Mining blog posts to predict violence
Philip led the 2008-2010 Networks Grand Challenge LDRD that demonstrates the power of big data. The project dug into the question of why certain events sparked violent protests. In 2005, the publication of editorial cartoons depicting the Islamic prophet Muhammad in the Danish newspaper Jyllands-Posten set off worldwide protests, violent demonstrations, and riots, which were blamed for the deaths of hundreds of people.
“This wasn’t the first or last time that these cartoons were published, so why such an extreme reaction that one time?” asks Philip. “We looked at blog postings and comments and how the information travels across the web and developed an algorithm that can predict, based on multilingual text analysis, if an event will spark deadly violence.”
The project took in a lot of data by continuously scanning blogs in multiple languages and analyzing the aggregated voluntarily public text for keywords, text clustering, and sentiment. “The prediction capability comes from looking at what is a ‘normal’ response to incendiary events in the news,” says Philip. “Our algorithm can tell us if the response will lead to violence, but it can’t tell us when, where, or by whom that violence will occur.”
Can you trust your data?
Philip has a complicated relationship with data — he doesn’t always trust it. “People can fall in love with their data, to the point that they are blind to the idea that an adversary can manipulate data,” he says.
He cites a major metropolitan police department that implemented a computer-based system to assign police officers to the neighborhoods with the most illegal drug activity.

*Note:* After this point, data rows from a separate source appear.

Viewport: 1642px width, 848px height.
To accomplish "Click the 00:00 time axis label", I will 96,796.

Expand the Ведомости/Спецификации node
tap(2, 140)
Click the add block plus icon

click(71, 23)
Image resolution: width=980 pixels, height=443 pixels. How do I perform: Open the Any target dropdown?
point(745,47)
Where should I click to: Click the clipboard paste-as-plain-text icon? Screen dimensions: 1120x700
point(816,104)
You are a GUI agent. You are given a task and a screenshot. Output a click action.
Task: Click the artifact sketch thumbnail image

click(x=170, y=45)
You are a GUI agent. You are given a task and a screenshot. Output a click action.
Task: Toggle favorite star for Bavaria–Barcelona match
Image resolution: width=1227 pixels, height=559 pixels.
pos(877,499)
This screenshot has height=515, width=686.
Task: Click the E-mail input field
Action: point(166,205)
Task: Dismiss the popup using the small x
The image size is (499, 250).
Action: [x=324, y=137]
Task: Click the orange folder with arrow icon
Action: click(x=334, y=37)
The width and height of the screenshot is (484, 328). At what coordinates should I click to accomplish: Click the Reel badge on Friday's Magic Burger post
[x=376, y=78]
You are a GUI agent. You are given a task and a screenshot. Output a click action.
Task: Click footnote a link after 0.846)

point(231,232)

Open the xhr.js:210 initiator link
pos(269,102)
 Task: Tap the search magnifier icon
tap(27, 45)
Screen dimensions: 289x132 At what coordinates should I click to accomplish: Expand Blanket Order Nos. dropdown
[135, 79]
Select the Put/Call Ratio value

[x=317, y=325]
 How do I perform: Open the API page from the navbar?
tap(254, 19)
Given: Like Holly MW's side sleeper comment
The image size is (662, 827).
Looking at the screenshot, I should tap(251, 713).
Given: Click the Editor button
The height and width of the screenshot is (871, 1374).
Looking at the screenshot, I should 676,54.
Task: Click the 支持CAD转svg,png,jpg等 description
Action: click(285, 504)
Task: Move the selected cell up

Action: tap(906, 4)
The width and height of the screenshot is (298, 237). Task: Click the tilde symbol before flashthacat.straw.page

A college student arrested for possession of marijuana might not trigger an increase in police presence, but violence among cocaine dealers would. The program worked great, until police officers began seeing disparities between the computer program’s assessment of the neighborhoods and what they saw on the streets.
It turned out that a drug gang had started bribing a data entry clerk in the police department, a scheme that went undetected for a year before the gang got too ambitious. At first the clerk only flagged the arrests of the gang doing the bribing as less violent, but eventually they had the clerk flag the arrests of a rival gang as more violent.
So it soon all unraveled on the witness stand. “And it’s not like the tampering was subtle,” explains Philip. “They were able to track the problems with the data back to the very day the bribery started.”
Unfortunately, adversaries also have far more sophisticated methods of sapping or suborning the critical use of data analytics on which many research institutions, government agencies, and companies rely, including Sandia.
“Through understanding our methods, adversaries seek to produce data that is evolving, incomplete, deceptive, and otherwise custom-defined to defeat analysis,” he says. “We can’t prevent this. In fact, we frequently depend on data over which adversaries have extensive influence.”
To address this problem, Phil is now leading another LDRD project, Counter Adversarial Data Analysis (CADA), that seeks to develop and assess novel data analysis methods to counter that adversarial influence.
“We are trying to understand if an adversary can know how we are using data and if they can actually change our data,” Philip explains. “How paranoid should we be that this could happen, and what can we do to remediate the situation? The bottom line is that big data can be powerful, but only if you understand the inherent weaknesses and tradeoffs. You can’t just take data at face value.”